Entries taken from a collection
☆ ☆ ☆
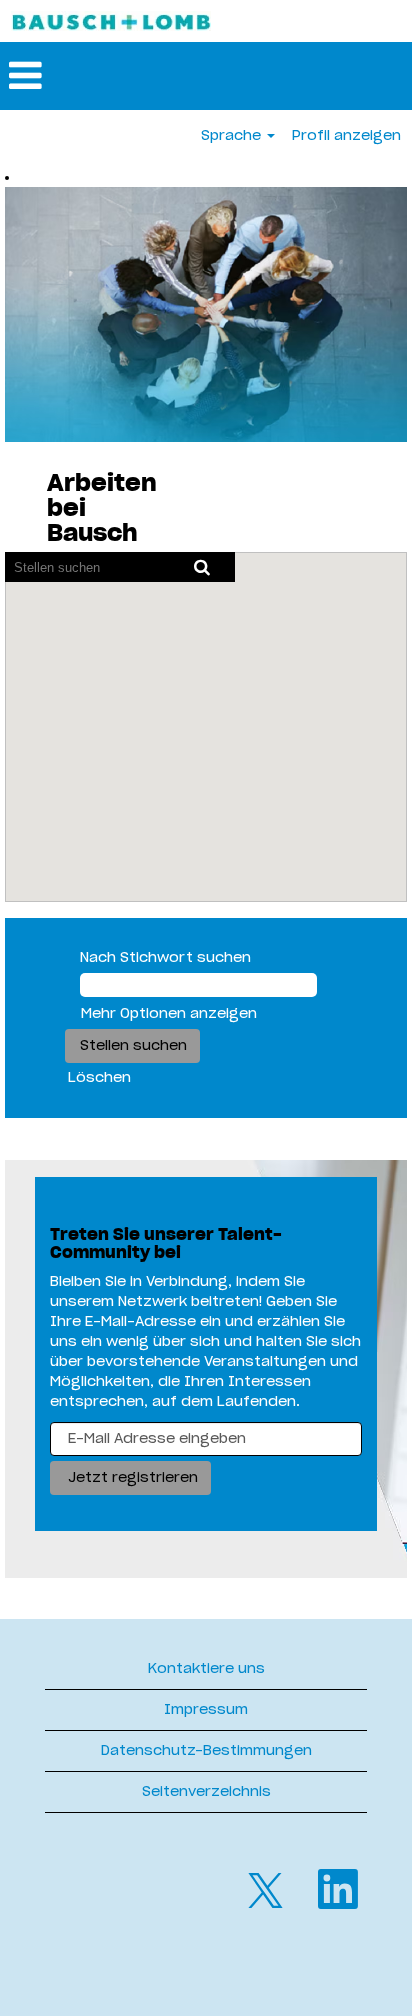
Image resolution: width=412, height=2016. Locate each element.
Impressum (206, 1710)
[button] (206, 76)
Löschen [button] (99, 1078)
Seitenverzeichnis (206, 1792)
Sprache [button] (233, 136)
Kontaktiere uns (206, 1669)
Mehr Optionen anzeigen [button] (169, 1014)
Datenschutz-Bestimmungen (206, 1751)
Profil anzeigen (346, 136)
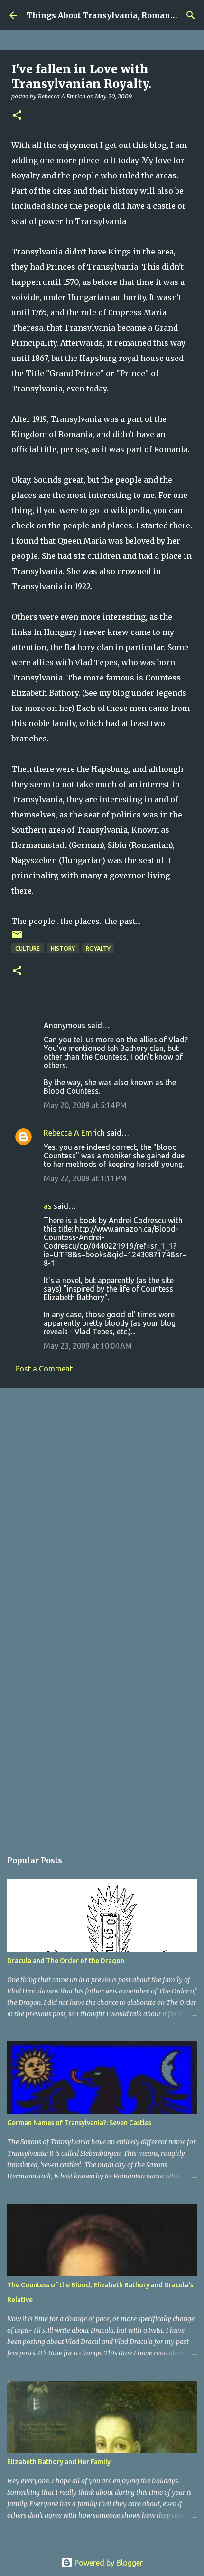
☆ ☆ ☆
What you will do
Locate the lines above that contain "button" and copy them.

Output
[button] (206, 76)
Löschen [button] (99, 1078)
Sprache [button] (233, 136)
Mehr Optionen anzeigen [button] (169, 1014)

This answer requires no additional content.